When I went to bed, I finally (finally!) finished Portrait of a Ladywhich I’ve been reading at least since August. The thing about this novel in particular is how the final chapter so completely alters your understanding of it. It’s so like a contemporary long-form serial in that it’s meant to be read piecemeal, but you really know when you’re in the beginning, the middle, or the end. (Think of the obvious difference between someone who has only seen the first two seasons of Lost  or Battlestar Galactica versus someone who has seen the entire series). Because I’d been thinking of Isabel Archer as some ideal example of an American expatriate–the one whom you’d want to give things to. My job is hooking undergraduates up with competitive scholarships, and I once described the ultimate Fulbright English Teaching Assistant as Isabel Archer. This was (clearly, to anyone who has finished the book) probably not the best way to describe someone, even though it makes sense. The money is so obviously the worst possible thing that could have happened for Isabel, and reaching the end of the book makes it impossible to read her receipt of the money as anything but a curse.

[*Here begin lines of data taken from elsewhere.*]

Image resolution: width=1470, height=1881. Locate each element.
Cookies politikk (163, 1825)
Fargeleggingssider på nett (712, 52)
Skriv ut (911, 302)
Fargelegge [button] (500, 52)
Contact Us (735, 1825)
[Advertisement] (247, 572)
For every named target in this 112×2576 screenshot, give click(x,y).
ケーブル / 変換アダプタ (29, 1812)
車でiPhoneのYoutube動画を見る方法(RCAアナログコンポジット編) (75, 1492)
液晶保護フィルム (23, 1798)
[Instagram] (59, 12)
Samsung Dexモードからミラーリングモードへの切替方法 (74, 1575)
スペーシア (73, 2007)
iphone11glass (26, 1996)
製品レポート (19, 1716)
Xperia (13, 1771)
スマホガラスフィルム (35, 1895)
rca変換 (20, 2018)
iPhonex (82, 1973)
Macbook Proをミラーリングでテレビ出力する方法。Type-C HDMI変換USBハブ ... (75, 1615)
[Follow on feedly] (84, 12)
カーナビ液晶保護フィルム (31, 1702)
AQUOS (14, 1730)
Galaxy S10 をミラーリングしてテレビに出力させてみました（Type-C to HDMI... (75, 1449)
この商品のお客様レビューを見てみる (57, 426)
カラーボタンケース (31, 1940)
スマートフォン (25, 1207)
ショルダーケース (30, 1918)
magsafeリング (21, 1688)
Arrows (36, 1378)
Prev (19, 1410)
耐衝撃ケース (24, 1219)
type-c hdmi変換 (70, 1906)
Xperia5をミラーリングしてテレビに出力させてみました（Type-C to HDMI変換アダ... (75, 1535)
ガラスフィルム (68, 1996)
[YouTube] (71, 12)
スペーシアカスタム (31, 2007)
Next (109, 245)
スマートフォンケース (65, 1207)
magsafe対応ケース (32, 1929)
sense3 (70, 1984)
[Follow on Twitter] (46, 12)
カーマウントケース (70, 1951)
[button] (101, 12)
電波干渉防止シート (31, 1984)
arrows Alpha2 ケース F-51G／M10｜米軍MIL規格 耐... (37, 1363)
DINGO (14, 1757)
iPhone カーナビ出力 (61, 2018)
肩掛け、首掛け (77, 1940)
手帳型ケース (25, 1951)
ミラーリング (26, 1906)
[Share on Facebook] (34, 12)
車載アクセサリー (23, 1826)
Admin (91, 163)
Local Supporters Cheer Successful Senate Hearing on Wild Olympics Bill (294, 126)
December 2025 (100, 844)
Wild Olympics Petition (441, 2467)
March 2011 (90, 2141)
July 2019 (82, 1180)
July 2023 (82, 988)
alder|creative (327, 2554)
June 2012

So what this leaves me thinking about is the difference between being in the middle of a novel versus being in the middle of a television show. They’re both expansive universes, and they’re both constructed to be read in pieces (at least serialized novels, anyway–but any novel worth being called one is probably too long to be read in a single sitting). Maybe the difference is between an experience that is meant to be cumulative and one that is meant to be a relatively free-standing collection of fragments. The thing that makes DS9 so interesting is its in-between status as a serial/stand-alone hybrid–but it’s very very different from something like Portrait, which is obviously meant to be understood as a coherent thing.

So that’s day one! No thesis–just a bunch of thoughts.